We’re experiencing climate change. I’m not talking about global warming. I mean we’ve moved to a new climate! And it’s time to talk about the differences, in three parts: temperature, light, and precipitation.
Temperature: Home is more extreme.
I wasn’t easily able to get temperature data for St. Andrews, Fife and Arlington, MA. Instead, I got Edinburgh and Boston, which are close.
Nor was I able to easily get day-by-day averages. Instead, I got averages across entire months. This smooths the extremes, so the temperatures in the chart below look more moderate than residents of those areas experience in the hottest/coldest days, but it’s fine for a rough comparison.
Blue is typical lows and highs at home, orange is typical lows and highs here.
As you can see, winter is colder and summer is hotter at home than here. Lydia, in particular, is delighted about the cooler summers.
Daylight: Here is more extreme.
Since we’re almost 14 degrees of latitude further north, the days are longer in the summer and shorter in the winter. But if you try to make that precise, you hit a quagmire of technical definitions.
Yeh’ve got yer plain old daylight, when the sun is up. Then you’ve got civil twilight, when the sun just went down but you can, like, totally still see. Then you’ve got nautical twilight, which is darkish but with stars, so they could still navigate (before GPS). Then you’ve got astronomical twilight, which astronomers say isn’t night, but the rest of us can’t tell the difference. Then there’s plain old night we can all agree on.

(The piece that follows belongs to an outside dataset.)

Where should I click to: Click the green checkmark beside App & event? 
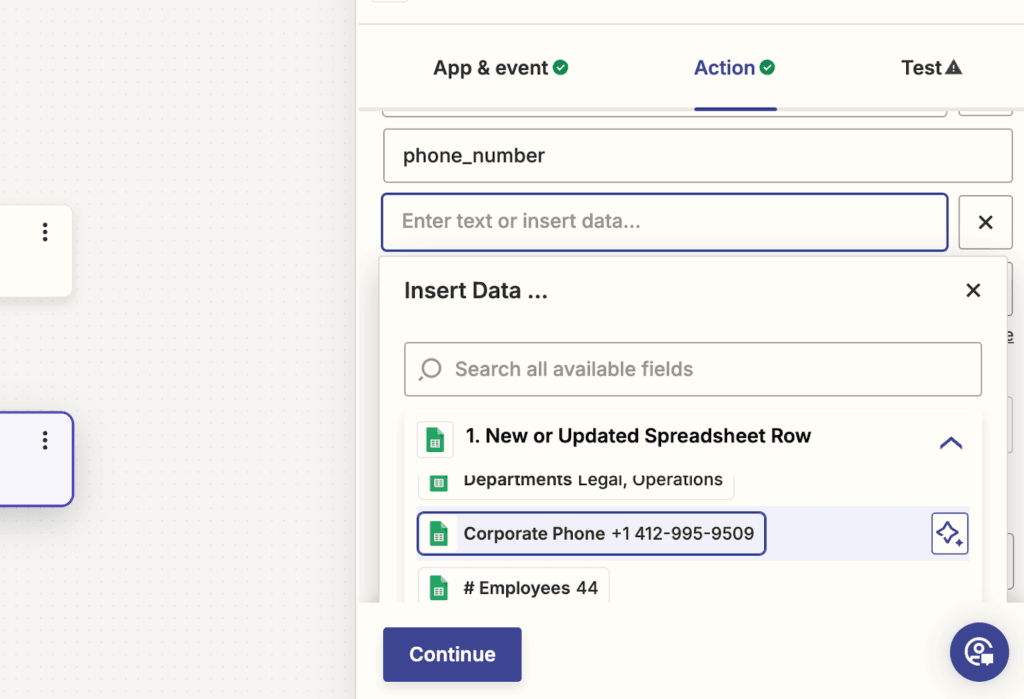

To simplify, I’m going to lump day and civil twilight together (“seems light to me”) and the other three together (“seems dark to me”). This data I was able to get specifically for Arlington and St. Andrews.
Blue is Arlington and orange is St. Andrews, which, oops, is the reverse of the other chart. Sorry. The numbers are hours of light.
The chart doesn’t show it, but from roughly June 1 to July 15, you never actually get darker than the nautical twilight phase here. That is, real night doesn’t actually officially happen in the middle of summer. Astronomers get absolutely nothing done.
We are coming off that extreme now, and the other extreme is on its way, peaking just before Christmas. We’ll let you know how hard it is to get out of bed the last few days before school vacation starts. Sorry, I mean “school holiday.”
Precipitation: It’s drier here, except in October.
I had an association with rain and Great Britain before I looked this one up, especially in London, but it turns out the facts don’t support that reputation.
October is actually quite rainy here, but the rest of the year (especially March through May) are way wetter (also a technical term, yes) at home. This data, too, was only for Boston and Edinburgh, not the specific cities we’ve lived in.
Typically the year is almost 20% wetter at home. Of course, I’m reporting this on a day on which I walked the dog on the beach to the sound of crashing surf and mist coming at me sideways, but it’s not always like that! In fact, it’s like that less here than home, typically.
Whatever you do, don’t come visit in October. Try March. The weather’s warmer, the daylight’s the same, and the rain is about half as bad.
(I confess that the charts were done in Excel. My programmer friends can now scoff. It was just some quick and dirty charts, okay? Get off my back.)